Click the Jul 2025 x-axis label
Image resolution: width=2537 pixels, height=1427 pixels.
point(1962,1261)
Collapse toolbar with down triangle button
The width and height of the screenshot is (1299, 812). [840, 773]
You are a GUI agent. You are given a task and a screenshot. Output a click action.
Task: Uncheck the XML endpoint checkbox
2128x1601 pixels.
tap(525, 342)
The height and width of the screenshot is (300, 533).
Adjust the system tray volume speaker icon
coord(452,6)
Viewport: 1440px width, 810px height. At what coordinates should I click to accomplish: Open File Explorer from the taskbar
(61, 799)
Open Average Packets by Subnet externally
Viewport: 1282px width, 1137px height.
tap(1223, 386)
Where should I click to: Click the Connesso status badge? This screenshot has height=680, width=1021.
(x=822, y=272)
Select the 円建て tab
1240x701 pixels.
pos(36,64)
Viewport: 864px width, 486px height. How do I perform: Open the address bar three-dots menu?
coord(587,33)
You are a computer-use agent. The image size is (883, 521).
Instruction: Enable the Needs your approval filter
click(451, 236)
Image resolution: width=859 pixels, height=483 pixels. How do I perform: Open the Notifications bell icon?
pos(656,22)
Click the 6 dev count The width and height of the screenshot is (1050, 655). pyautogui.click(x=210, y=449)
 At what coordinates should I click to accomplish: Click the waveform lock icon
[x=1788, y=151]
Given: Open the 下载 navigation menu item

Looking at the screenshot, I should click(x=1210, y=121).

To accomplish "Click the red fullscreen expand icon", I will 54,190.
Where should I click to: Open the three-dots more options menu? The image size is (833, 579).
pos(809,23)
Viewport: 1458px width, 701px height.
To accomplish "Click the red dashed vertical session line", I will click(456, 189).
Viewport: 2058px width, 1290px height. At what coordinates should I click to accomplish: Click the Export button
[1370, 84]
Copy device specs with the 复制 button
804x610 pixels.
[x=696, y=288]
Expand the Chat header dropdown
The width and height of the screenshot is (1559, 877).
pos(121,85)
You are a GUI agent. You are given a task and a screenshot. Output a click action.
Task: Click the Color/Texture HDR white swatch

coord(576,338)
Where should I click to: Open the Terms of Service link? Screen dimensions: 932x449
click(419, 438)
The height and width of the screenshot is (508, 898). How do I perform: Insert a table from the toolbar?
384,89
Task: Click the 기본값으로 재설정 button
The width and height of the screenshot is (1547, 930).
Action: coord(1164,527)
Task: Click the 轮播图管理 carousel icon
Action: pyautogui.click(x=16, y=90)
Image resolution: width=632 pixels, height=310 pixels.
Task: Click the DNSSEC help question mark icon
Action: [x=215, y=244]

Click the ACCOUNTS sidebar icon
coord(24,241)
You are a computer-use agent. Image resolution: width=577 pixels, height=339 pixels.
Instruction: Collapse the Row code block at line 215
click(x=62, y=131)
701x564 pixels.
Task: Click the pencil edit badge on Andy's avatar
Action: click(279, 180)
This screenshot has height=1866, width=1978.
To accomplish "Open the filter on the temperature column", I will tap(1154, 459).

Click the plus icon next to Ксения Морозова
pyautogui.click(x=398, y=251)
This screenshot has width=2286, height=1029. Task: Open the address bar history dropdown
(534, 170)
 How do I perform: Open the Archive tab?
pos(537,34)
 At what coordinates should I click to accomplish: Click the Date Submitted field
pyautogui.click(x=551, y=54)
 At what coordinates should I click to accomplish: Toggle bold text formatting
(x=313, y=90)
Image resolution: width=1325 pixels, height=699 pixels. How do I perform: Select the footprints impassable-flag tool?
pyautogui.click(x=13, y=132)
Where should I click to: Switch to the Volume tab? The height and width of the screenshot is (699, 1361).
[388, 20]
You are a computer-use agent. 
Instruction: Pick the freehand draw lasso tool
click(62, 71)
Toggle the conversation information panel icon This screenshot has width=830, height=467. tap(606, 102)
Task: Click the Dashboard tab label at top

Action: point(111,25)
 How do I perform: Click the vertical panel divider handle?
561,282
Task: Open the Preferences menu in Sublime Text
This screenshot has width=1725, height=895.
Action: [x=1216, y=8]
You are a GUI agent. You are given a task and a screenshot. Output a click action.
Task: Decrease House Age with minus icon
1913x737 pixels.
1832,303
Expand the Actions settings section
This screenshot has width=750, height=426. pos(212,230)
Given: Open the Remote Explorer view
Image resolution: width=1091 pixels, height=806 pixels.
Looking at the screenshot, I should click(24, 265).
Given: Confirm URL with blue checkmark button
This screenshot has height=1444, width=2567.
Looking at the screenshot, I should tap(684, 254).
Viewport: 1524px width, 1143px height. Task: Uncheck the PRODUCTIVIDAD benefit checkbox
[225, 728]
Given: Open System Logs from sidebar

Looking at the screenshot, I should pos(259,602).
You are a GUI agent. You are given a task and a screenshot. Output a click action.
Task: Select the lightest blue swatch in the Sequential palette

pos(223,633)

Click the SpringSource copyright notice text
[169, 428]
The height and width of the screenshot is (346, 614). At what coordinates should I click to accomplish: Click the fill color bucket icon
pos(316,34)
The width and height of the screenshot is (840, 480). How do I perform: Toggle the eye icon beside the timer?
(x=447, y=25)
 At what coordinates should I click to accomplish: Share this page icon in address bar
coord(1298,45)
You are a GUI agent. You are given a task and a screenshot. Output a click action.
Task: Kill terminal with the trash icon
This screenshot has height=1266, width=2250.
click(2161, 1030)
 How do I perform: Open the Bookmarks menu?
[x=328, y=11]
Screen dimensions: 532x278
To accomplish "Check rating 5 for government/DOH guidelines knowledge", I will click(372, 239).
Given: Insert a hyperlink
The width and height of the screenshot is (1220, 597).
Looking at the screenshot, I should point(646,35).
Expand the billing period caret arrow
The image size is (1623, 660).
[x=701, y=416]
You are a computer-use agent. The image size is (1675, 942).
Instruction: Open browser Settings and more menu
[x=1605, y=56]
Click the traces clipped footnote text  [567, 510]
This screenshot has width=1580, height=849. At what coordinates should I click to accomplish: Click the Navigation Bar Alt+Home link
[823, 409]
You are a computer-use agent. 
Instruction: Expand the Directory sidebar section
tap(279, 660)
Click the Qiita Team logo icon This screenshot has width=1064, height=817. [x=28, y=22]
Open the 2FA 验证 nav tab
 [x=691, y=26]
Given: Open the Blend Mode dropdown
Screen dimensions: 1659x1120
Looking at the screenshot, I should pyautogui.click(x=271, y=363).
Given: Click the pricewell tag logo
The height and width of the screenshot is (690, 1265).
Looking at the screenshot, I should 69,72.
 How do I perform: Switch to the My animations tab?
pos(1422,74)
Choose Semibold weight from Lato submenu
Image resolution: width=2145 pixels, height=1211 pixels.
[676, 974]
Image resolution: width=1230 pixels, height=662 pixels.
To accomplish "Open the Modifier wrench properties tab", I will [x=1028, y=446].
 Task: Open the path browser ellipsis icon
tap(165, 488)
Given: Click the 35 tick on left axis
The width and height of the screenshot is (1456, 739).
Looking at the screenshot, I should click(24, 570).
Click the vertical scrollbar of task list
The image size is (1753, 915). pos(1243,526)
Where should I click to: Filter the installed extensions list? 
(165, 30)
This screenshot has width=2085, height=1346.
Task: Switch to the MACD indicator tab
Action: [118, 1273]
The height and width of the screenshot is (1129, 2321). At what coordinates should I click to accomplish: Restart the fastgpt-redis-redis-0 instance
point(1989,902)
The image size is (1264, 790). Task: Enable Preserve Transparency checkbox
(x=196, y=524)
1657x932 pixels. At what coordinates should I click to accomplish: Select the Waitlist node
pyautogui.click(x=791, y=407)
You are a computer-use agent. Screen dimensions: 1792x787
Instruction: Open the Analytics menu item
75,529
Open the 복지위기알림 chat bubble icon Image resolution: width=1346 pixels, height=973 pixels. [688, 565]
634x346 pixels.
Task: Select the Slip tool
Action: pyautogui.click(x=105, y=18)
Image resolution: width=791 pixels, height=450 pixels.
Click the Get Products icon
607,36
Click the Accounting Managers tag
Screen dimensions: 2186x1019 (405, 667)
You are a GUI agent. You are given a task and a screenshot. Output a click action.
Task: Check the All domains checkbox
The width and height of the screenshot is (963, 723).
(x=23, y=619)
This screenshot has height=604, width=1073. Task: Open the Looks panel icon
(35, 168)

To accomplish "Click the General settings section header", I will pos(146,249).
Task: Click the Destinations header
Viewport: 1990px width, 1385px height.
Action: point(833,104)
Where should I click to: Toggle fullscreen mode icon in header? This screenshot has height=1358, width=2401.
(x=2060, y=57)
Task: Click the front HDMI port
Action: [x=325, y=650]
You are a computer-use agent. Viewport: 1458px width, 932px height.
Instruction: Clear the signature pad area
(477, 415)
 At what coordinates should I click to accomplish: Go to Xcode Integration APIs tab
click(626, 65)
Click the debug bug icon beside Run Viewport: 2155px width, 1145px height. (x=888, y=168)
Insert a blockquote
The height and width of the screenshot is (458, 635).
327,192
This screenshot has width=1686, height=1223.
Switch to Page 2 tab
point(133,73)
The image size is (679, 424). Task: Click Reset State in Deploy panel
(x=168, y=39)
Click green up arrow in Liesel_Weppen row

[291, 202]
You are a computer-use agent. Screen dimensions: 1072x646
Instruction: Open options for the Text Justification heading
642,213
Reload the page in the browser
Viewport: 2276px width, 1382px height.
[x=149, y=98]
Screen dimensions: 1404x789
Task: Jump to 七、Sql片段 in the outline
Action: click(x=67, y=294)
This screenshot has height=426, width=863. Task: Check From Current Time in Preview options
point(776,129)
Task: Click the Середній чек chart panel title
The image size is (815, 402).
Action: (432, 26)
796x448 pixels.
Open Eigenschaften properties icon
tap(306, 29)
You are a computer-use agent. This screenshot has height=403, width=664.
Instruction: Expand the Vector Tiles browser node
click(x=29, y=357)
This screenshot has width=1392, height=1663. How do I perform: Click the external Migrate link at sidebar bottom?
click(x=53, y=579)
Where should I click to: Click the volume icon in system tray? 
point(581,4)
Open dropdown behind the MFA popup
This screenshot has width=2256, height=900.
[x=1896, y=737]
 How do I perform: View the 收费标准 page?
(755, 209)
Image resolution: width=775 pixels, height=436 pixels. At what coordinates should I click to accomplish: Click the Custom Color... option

★ ★ ★

▸ **Task description**: Each line of the listing above that contains the word "axis" counts once; please give the total and nothing more.

▸ **Exercise response**: 2